# Zoom Trick Worms



## Nickk (Feb 24, 2009)

do you use them?
I've heard good things.


----------



## russ010 (Feb 24, 2009)

woooo weeee!

Bubble Gum is the bomb down here during the spawn.. I rig it weightless/weedless on a 2/0 offset hook (not ewg hook)... 

They literally go crazy for it.

Here's another secret of mine... I use them for finesse too - I cut them in half and put them on shakey heads... I also cut cut the thick half (new tail of the cut worm) and I'll cut about 5-6 THIN slits in it - kinda makes it look like a long slender tube..


----------



## Waterwings (Feb 24, 2009)

I've used the black ones, and only caught a total of 1 fish with it. However, when I use a Black/Blue Shakit https://www.basssnacks.com/ I do much better as far as catching. Any of you guys ever use the Zoom Merthiolate color worms? A friend of mine swears by them, but I've never caught anything on them either.


Here's the Merthiolate color: https://www.tacklewarehouse.com/descpageSFWZOOM-ZTW.html#


----------



## G3_Guy (Feb 24, 2009)

Very good stuff! Use them all the time.


----------



## ACarbone624 (Feb 24, 2009)

I love Zoom Trick Worms. They are my go to bait. They are killer when you fish them weightless! 

Here are the colors I have...


----------



## daltonmcgill (Feb 24, 2009)

zoom trickworms r my favorite i use watermelon seed and i rig them weightless but when the bass are a little deaper ill use a weight


----------



## daltonmcgill (Feb 24, 2009)

ACarbone624 said:


> I love Zoom Trick Worms. They are my go to bait. They are killer when you fish them weightless!
> 
> Here are the colors I have...


looks like u like trickworms asmuch as my dad he has about 50 bags of them lol but there all watermelon seed i mostly use watermelon seed but i have used white and it worked just as well


----------



## daltonmcgill (Feb 24, 2009)

Waterwings said:


> I've used the black ones, and only caught a total of 1 fish with it. However, when I use a Black/Blue Shakit https://www.basssnacks.com/ I do much better as far as catching. Any of you guys ever use the Zoom Merthiolate color worms? A friend of mine swears by them, but I've never caught anything on them either.
> 
> 
> Here's the Merthiolate color: https://www.tacklewarehouse.com/descpageSFWZOOM-ZTW.html#


i used that Merthiolate color 2 it didnt work very well for me


----------



## ACarbone624 (Feb 24, 2009)

I don't use them, but the Zoom Merthiolate might be great in really stained water.


----------



## SMDave (Feb 24, 2009)

One of my favorite plastics! Always a consistent fish catcher. I use a bunch of colors like Bubblegum, Watermelon/Red, Pumpkinseed/Chartreuse Tail, and Junebug. I hear White is killer though!

My favorite technique, well actually techniques, are texas rigging and weightless/wacky. When the water is calmer and shallower, or the circumstances call for a slower-sinking and more finesse technique, the weightless rig is perfect for this. The super slim body of the Trick Worm allows for super eratic darting action. If you want a more aggressive senko-type lure, try this lure weightless. They are truly slow sinking though. For a little added "flare," try the wacky rig. Occasional twitching with the tip-of-the-rod jerk is the perfect technique IMO.

- [Directions]:
1. In the Zoom Trick Worms thread, what hook does russ010 use to rig Bubble Gum weightless?
2. Pick up the Zoom Trick Worms thread after its final sentence and carry it forward.

- [Recorded data]:
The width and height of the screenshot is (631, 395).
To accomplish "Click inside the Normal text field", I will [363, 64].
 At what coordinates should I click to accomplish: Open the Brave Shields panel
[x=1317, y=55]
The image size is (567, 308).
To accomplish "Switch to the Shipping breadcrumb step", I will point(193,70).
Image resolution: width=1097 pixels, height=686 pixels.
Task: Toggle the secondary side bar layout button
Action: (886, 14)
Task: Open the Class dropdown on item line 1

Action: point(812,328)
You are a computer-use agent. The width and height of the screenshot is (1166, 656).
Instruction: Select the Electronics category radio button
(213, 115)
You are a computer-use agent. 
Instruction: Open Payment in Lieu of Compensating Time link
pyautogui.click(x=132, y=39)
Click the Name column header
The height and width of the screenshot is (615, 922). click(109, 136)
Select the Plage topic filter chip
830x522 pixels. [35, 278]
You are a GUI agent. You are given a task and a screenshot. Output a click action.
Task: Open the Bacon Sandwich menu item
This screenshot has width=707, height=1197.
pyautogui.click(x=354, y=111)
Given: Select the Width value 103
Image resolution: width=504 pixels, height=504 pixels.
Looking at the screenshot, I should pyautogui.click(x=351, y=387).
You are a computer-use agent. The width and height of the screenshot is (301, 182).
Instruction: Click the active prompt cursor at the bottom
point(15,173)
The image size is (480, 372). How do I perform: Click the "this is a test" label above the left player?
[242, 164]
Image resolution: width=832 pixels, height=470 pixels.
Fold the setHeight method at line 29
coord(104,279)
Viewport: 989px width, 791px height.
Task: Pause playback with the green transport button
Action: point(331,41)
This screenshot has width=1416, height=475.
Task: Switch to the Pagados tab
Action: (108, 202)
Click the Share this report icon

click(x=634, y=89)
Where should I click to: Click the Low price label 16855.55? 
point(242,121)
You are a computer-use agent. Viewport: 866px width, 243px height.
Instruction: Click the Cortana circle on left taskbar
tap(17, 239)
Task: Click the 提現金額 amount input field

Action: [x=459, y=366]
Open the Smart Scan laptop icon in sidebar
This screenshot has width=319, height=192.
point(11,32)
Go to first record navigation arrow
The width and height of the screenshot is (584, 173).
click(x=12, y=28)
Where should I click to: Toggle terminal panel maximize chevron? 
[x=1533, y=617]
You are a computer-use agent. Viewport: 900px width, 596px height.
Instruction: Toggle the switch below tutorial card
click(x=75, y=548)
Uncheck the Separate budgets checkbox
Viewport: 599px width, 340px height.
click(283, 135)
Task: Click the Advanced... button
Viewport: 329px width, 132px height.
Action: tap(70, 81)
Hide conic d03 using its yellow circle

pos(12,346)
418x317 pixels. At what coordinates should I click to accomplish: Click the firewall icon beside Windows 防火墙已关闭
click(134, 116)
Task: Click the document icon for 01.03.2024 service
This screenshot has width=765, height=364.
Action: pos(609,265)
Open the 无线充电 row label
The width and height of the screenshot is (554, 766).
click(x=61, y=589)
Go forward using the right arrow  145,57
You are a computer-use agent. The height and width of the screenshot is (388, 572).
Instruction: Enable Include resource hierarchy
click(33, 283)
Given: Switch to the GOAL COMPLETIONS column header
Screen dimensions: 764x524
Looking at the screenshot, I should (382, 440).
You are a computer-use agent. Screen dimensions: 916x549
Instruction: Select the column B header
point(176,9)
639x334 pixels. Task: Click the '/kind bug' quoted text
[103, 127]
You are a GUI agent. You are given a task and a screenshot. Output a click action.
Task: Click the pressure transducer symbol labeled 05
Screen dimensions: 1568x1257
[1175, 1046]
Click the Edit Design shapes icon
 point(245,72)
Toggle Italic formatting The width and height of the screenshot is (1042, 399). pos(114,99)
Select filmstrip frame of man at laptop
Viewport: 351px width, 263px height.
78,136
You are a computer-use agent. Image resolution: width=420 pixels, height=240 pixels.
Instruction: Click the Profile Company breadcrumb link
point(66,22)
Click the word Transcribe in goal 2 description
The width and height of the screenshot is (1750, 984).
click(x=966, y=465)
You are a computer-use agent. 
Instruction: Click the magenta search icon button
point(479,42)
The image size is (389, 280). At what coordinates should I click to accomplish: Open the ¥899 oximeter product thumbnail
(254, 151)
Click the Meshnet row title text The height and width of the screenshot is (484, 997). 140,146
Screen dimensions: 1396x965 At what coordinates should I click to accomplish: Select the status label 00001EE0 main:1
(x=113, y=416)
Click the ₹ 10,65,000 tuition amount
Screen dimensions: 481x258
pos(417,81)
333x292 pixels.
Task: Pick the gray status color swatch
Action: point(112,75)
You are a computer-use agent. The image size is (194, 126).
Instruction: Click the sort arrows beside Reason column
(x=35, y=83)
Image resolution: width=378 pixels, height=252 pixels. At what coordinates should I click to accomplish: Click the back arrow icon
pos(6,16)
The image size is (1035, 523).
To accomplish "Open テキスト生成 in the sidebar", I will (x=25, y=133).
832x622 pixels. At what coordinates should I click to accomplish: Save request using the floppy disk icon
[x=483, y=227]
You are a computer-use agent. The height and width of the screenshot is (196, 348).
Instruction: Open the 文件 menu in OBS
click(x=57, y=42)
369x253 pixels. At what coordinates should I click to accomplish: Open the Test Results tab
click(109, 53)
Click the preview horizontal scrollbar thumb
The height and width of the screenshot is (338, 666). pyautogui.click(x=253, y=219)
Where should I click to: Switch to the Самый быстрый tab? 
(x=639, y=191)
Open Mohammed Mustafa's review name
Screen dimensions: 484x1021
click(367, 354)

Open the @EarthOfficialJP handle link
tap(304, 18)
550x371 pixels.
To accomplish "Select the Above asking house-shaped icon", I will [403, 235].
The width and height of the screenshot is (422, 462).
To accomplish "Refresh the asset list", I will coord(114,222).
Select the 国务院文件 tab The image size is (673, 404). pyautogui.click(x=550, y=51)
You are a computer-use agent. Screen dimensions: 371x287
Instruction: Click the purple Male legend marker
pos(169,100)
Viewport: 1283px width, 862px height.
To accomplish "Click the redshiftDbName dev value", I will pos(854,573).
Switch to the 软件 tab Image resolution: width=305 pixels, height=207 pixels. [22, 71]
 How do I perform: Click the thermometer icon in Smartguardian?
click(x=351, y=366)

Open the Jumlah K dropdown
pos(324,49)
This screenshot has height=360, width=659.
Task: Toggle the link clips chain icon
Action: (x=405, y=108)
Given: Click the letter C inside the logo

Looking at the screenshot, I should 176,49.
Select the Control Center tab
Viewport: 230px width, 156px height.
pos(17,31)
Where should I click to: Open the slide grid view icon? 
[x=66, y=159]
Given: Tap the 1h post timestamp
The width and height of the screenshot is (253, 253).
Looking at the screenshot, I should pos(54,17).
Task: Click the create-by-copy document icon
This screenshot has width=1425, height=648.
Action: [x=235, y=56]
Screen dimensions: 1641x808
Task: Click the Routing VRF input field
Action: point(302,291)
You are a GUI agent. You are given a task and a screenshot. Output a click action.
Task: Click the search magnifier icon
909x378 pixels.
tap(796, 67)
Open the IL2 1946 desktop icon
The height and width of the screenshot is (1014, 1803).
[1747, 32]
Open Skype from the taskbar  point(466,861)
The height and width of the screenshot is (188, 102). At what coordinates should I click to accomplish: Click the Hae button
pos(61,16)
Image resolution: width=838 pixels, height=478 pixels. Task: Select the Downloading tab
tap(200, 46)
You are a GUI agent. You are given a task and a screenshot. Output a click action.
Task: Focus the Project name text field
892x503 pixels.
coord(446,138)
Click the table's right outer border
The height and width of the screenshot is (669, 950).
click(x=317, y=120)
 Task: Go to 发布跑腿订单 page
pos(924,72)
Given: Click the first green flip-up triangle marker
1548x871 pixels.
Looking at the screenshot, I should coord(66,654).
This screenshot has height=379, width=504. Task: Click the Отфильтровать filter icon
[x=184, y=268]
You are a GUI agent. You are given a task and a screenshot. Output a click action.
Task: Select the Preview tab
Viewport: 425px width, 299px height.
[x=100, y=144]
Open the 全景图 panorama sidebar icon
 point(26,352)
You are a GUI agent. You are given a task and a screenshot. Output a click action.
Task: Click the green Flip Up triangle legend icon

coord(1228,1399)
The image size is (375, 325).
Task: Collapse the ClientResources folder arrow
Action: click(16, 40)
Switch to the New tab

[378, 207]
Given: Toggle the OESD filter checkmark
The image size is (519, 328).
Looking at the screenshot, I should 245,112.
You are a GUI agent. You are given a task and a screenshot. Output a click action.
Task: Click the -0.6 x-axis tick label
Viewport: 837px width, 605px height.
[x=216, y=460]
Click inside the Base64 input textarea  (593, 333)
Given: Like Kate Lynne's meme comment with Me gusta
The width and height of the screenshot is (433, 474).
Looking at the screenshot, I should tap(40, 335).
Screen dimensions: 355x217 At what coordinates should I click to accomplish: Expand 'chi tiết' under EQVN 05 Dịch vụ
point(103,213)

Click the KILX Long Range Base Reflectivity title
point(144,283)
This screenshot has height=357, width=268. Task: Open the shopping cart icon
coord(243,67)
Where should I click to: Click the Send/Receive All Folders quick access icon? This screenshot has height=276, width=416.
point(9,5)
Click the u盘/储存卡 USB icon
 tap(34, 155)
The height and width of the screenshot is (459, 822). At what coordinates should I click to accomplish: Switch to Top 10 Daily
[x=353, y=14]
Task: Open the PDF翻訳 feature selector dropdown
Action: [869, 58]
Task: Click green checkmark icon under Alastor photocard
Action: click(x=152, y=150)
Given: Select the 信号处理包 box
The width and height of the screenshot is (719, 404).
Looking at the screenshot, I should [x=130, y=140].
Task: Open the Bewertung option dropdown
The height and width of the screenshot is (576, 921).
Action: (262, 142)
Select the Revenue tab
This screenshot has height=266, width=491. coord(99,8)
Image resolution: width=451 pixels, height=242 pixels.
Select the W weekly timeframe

- [Answers in order]:
1. A 2/0 offset hook, not an EWG hook.

2.
Texas rigs are for a more aggressive presentation, where you need the bait to sink slower or in faster moving water. I like a 3/0 EWG offset hook. Don't use too heavy of a weight, the natural undulation of the bait needs to come out which will be hindered by an overly heavy weight. So go as light as possible.Of course, what weight you use is subjective and totally up to you, so experiment. Generally, you can cover more water with the texas rig, and faster too. 

Although, these are just general rules of thumb. Sometimes the difference between a full livewell and an empty one is switching it up and doing something unexpected.

Try out the trickworm, they are extremely versatile lures that can be used for almost any presentation. I would suggest one pack of flashy color trickworms (bubblegum comes to mind), and one pack of natural, earthy colored trickworms (watermelon and watermelon/red are promising).


----------



## redbug (Feb 24, 2009)

the wacky rigged trick worm is a great bait in the spring


----------



## SMDave (Feb 24, 2009)

And WaterWings, I love Basssnacks! To boot, Joe S. is a GREAT guy to deal with!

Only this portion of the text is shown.